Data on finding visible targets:
= = = = = = =

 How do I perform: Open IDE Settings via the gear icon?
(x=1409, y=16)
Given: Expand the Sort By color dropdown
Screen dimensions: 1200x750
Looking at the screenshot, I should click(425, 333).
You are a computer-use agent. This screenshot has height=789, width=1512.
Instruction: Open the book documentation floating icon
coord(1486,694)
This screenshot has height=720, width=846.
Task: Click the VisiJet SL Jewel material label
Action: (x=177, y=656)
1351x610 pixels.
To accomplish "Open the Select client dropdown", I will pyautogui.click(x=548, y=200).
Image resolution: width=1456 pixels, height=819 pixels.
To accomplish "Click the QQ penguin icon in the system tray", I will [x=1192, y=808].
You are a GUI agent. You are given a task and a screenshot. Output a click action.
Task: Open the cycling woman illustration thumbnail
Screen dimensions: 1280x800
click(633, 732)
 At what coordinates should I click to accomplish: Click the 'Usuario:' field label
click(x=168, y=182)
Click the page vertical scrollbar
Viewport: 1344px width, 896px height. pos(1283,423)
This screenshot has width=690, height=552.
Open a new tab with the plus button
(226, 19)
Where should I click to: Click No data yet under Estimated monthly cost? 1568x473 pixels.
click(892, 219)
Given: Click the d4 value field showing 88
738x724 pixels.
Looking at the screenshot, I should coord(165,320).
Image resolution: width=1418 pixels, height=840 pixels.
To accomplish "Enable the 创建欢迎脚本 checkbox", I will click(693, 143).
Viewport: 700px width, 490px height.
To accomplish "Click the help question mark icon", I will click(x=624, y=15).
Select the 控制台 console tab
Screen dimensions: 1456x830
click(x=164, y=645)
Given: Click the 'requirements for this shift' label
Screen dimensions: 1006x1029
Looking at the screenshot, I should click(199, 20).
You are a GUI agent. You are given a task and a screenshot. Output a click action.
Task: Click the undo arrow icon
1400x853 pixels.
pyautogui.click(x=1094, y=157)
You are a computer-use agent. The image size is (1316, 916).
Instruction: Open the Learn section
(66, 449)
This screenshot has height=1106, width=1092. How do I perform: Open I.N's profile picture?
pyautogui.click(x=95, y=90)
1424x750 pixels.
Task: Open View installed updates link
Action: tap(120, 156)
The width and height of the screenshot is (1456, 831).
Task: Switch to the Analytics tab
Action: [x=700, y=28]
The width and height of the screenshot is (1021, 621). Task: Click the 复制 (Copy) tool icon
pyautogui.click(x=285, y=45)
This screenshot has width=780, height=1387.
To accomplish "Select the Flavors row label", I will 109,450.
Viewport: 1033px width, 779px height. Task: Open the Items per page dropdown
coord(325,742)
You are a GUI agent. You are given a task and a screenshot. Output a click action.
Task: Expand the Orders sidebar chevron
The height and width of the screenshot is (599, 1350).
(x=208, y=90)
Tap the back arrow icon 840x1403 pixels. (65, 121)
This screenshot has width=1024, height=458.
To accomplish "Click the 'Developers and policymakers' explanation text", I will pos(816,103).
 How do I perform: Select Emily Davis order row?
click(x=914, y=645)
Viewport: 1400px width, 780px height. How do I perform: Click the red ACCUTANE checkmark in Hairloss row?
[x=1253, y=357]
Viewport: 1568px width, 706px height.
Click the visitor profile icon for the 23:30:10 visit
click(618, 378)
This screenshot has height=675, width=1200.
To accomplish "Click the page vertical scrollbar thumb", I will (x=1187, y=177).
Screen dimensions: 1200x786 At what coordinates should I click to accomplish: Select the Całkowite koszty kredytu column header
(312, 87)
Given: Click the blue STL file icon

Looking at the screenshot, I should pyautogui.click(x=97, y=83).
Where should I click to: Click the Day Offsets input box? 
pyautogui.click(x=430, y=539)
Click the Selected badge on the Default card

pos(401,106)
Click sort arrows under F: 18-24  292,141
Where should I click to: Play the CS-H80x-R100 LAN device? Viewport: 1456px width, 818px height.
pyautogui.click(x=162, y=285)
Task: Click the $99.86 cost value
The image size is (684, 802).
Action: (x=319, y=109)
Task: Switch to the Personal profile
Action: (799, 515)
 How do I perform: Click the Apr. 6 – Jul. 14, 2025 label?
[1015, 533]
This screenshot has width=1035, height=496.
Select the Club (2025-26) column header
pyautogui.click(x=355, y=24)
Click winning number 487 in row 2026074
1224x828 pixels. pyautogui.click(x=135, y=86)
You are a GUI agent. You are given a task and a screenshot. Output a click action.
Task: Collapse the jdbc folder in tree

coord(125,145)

= = = = = = =

EXERCISE REQUIREMENTS:
Which lines in the records contain the word "vertical"? Select each of those lines and copy it out.

EXERCISE ANSWER:
Click the page vertical scrollbar
To accomplish "Click the page vertical scrollbar thumb", I will (x=1187, y=177).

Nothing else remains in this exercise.